# Given records start
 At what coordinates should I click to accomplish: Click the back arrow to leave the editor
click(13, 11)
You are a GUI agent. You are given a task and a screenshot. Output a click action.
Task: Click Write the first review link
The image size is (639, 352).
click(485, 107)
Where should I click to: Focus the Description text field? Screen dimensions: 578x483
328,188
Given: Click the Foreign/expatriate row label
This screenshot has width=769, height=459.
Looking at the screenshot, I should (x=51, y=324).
# Given records end
Exercise goal
Rewrite the material above with "back arrow" changed to "return arrow" and leave everything else the same.

Solution to this task
 At what coordinates should I click to accomplish: Click the return arrow to leave the editor
click(13, 11)
You are a GUI agent. You are given a task and a screenshot. Output a click action.
Task: Click Write the first review link
The image size is (639, 352).
click(485, 107)
Where should I click to: Focus the Description text field? Screen dimensions: 578x483
328,188
Given: Click the Foreign/expatriate row label
This screenshot has width=769, height=459.
Looking at the screenshot, I should (x=51, y=324).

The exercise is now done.